Transcriptional profiling of macrophages derived from monocytes and iPS cells identifies a conserved response to LPS and novel alternative transcription

Abstract

Macrophages differentiated from human induced pluripotent stem cells (IPSDMs) are a potentially valuable new tool for linking genotype to phenotype in functional studies. However, at a genome-wide level these cells have remained largely uncharacterised. Here, we compared the transcriptomes of naïve and lipopolysaccharide (LPS) stimulated monocyte-derived macrophages (MDMs) and IPSDMs using RNA-Seq. The IPSDM and MDM transcriptomes were broadly similar and exhibited a highly conserved response to LPS. However, there were also significant differences in the expression of genes associated with antigen presentation and tissue remodelling. Furthermore, genes coding for multiple chemokines involved in neutrophil recruitment were more highly expressed in IPSDMs upon LPS stimulation. Additionally, analysing individual transcript expression identified hundreds of genes undergoing alternative promoter and 3' untranslated region usage following LPS treatment representing a previously under-appreciated level of regulation in the LPS response.

Figure 1. Gene expression variation between iPS cells, IPSDMs and MDMs.

Principal Component Analysis of expressed genes (TPM >2) in iPS cells, IPSDMs and MDMs.

Figure 2. Differential expression analysis of IPSDMs vs MDMs.

(a) Scatter plot of gene expression levels between MDMs and IPSDMs. Genes that are significantly more highly expressed in IPSDMs are shown in red and genes that are significantly more highly expressed in MDMs are shown in blue. (b) Scatter plot of fold change in response to LPS between MDMs (x-axis) and IPSDMs (y-axis). Only genes with significant LPS or interaction term in the linear model are shown. Genes where LPS response is in opposite directions between MDMs and IPSDMs are highlighted in purple. Raw data is presented in Supplementary Table S3. (c) Heat map of genes differentially expressed between MDMs and IPSDMs. Representative genes from significantly overrepresented Gene Ontology groups (Table 1) include antigen presentation (HLA genes), lysosome formation (LYZ), angiogenesis (VEGFC, TGFB2), and extracellular matrix (SERPINE2, MMP2 COL4A5). The same genes are also marked in panel a. (d) Heatmap of example genes upregulated in LPS response.

Figure 3. Chemokine genes that were particularly upregulated in either IPSDMs or MDMs in LPS response.

Their annotated receptors and target cell types were taken from the literature.
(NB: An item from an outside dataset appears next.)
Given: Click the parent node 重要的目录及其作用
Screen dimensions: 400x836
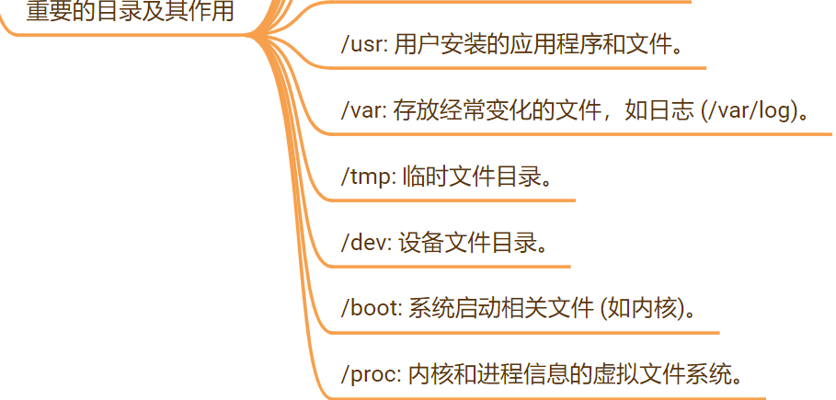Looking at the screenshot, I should pos(129,12).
Mean absolute expression values are shown in Supplementary Table S4.

Figure 4. Alternative transcription in IPSDMs and MDMs.
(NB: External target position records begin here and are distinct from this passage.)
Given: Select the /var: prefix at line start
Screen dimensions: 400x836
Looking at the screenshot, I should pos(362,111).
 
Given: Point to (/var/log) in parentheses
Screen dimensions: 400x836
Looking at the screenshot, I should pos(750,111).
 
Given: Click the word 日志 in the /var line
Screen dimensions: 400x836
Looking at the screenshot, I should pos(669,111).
(a) Principal component analysis of relative transcript proportions in IPS cells, IPSDMs and MDMs. Only genes with mean TPM >2 in all conditions were included. (b) Alternative transcription events detected in LPS response. Each point corresponds to an alternative transcription event and shows the absolute change in the proportion of the most highly expressed transcript (across all samples) in LPS response in MDMs (x-axis) and IPSDMs (y-axis). (c) All detected alternative transcription events were divided into three groups based on whether they affected alternative promoter, alternative splicing or alternative 3′ end of the transcript. For each event, we plotted its change in proportion in LPS response (x-axis) against its change between macrophage types (y-axis). The events are coloured by the most parsimonious model of change selected by mmseq: LPS effect (difference between naïve and LPS-stimulated cells only); macrophage (MF) type (difference between IPSDMs and MDMs only); both (data support both MF type and LPS effects). (d) Number of alternative transcription events form panel c grouped by position in the gene (alternative promoter, alternative splicing, alternative 3′ end) and most parsimonious model selected by mmseq. (e) Relative expression of long alternative 3′ UTRs in genes showing a change between IPSDM and MDMs (MF type), between naïve and LPS-stimulated cells (LPS effect) and for genes showing both types of change.

Figure 5. Examples of alternative transcript usage.

Each plot shows normalised read depth across the gene body in IPSDMs (green) and MDMs (purple) with gene structure in the panel beneath each plot. Introns have been compressed relative to exons to facilitate visualisation. (a) Example of alternative promoter usage in LPS response. (b) Examples of 3′ UTR shortening in LPS response. (c) Example of alternative splicing between MDMs and IPSDMs. The alternatively spliced exon is marked with the red rectangle. (d) Expression of RBFOX2 gene in iPS cells, IPSDMs and MDMs.